-- Assignment --
For each statement, decide whether the text about Burnham Hill agrees with it. Answer yes or no and quote the words of the text that settle it. (a) Clark Burnham bought the hillside land in 1914. (b) The Poulsens bought property in Olympic Valley before Burnham had ever considered land there. (c) In the early days, the children slept on fir bough beds in tents.

Source text Start Marker

Three sequoia trees, once 3-foot-tall saplings planted by Clark Burnham in the 1930s on the hillside between Olympic Valley and Alpine Meadows, now tower among the trees of Burnham Hill, marking the passing of time for the family who played and fished and lived below them.

FISHING FLY: The elder Clark Burnham fly fishes in the Truckee River, wearing a snazzy waist coat and tie. Photos courtesy Chris Burnham

Five generations of Burnhams, and some Hills, have summered at Burnham Hill, when Olympic Valley was known as Bear Valley and Alpine Meadows as Deer Park, and the railroad ran along the river. Purchased from the railroad and lumber companies by Clark Burnham in 1914 after years of visiting Tahoe for summers of flyfishing, the hill on which the cabins are scattered still feels like old Tahoe.

Burnham had considered land in Olympic Valley even before the Poulsens became the first to purchase property there in the 1940s, but opted for the natural springs and proximity to the river his plot provided. The family built its first log cabin in 1915 where Highway 89 now runs by the river and called the land Burnham Ridge. Back then, the children would sleep on fir bough beds in tents.

Barely 10 years after the original cabin was built, the state highway department condemned it along with the river frontage road, leaving the family with no access to the land and cutting the highway across it in the late ’20s. As a result, access to the property is up a steep driveway off Highway 89 between Olympic Valley and Alpine.

Source text End Marker
Supplied records Start Marker

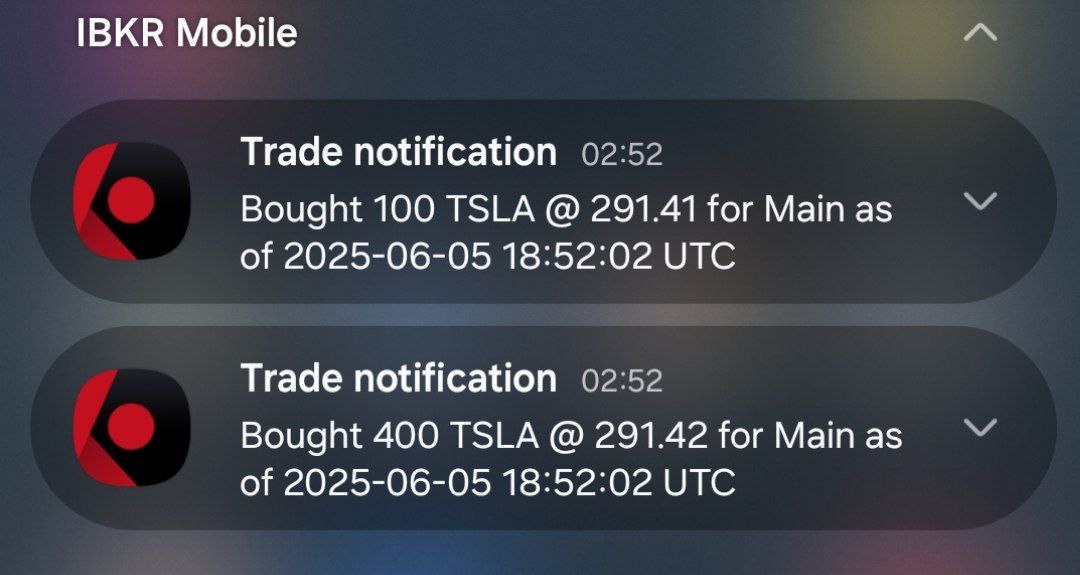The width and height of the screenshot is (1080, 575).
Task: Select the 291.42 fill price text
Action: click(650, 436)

Supplied records End Marker
Supplied records Start Marker

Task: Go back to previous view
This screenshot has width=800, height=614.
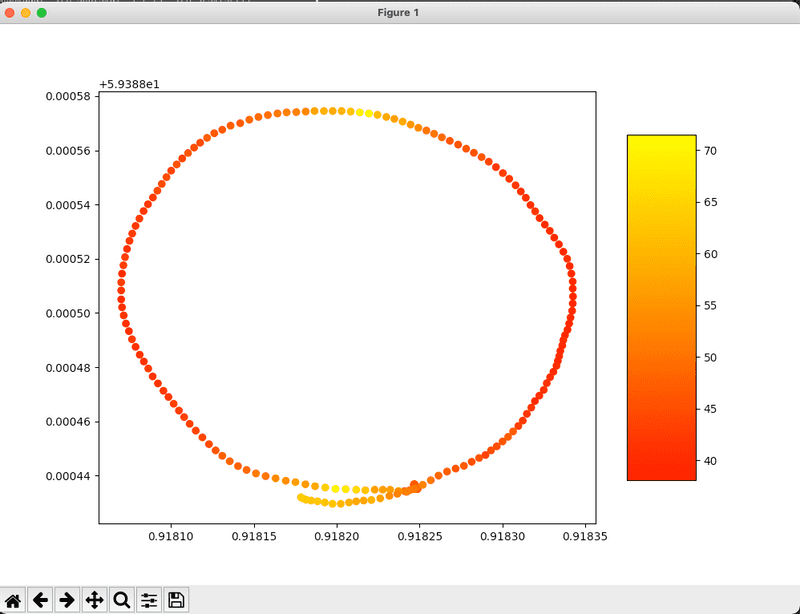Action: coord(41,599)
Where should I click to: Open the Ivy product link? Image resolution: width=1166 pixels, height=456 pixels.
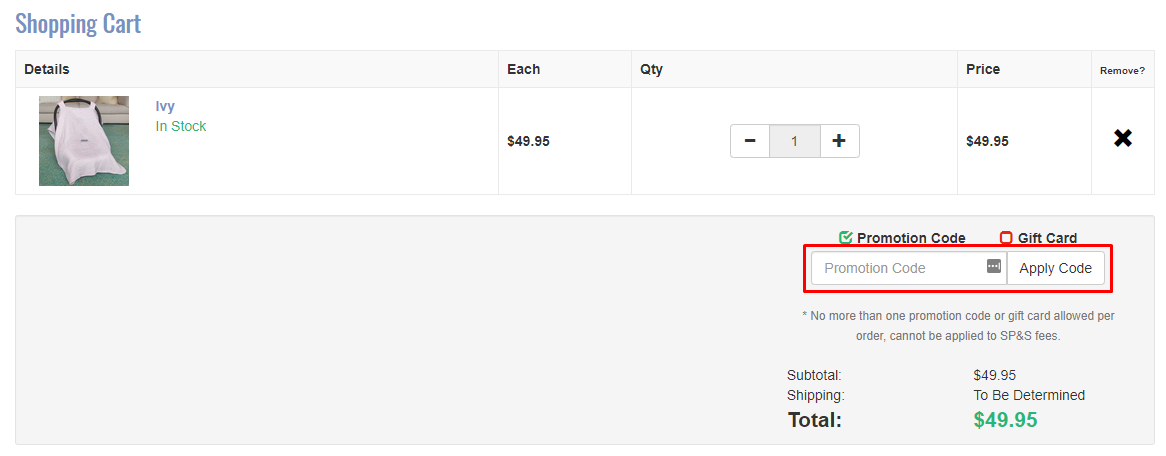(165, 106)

Supplied records End Marker

-- Written solution --
(a) Yes: "Purchased from the railroad and lumber companies by Clark Burnham in 1914"
(b) No: "Burnham had considered land in Olympic Valley even before the Poulsens became the first to purchase property there in the 1940s"
(c) Yes: "Back then, the children would sleep on fir bough beds in tents."